04 - Remove saucepan from heat. Add white chocolate chips, ground nutmeg, ground cinnamon, and vanilla extract. Stir until the chocolate is fully melted and the mixture is smooth.
05 - Immediately pour the fudge mixture into the prepared pan and smooth the surface with a spatula.
06 - If desired, sprinkle freshly grated nutmeg evenly over the top.
07 - Allow to cool at room temperature for 30 minutes, then refrigerate for at least 2 hours until firm.
08 - Lift the fudge out using the parchment overhang.
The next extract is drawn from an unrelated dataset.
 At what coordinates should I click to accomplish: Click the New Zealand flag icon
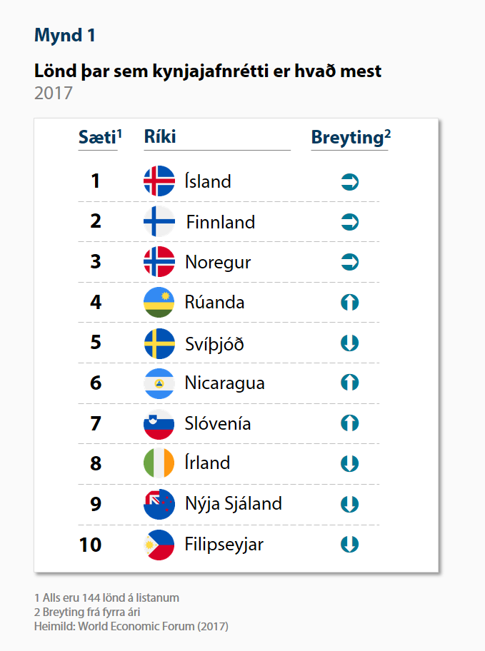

Cut into 36 squares with a sharp knife.

# Expert Tips:

01 -
  • It takes about 15 minutes of actual work and the rest is just waiting, which means you can wrap gifts or pour yourself something festive while the fudge sets.
  • The eggnog flavor is unmistakable but not overwhelming, landing right in that cozy spot between creamy and warmly spiced.
  • It makes 36 neat little squares, so one batch handles a cookie swap, a hostess gift, and a secret stash for yourself.
02 -
  • Stirring constantly during the simmer is not a suggestion: I lost an entire batch once because I turned to check my phone for 30 seconds and the sugar scorched along the bottom.
  • Using low fat or plant based eggnog changes the texture dramatically and can make the fudge grainy, so stick with the full fat dairy version for reliable results.
  • Let the fudge chill the full two hours before cutting because slicing too early gives you a sticky, shapeless mess instead of clean squares.
03 -
  • If your white chocolate seizes into a clumpy mess, it likely means moisture got in or the base cooled too much: next time work faster and make sure your bowl and utensils are completely dry.
  • Grate your nutmeg fresh from a whole nutmeg seed right over the fudge because the fragrance and flavor are noticeably brighter than the pre ground jar version.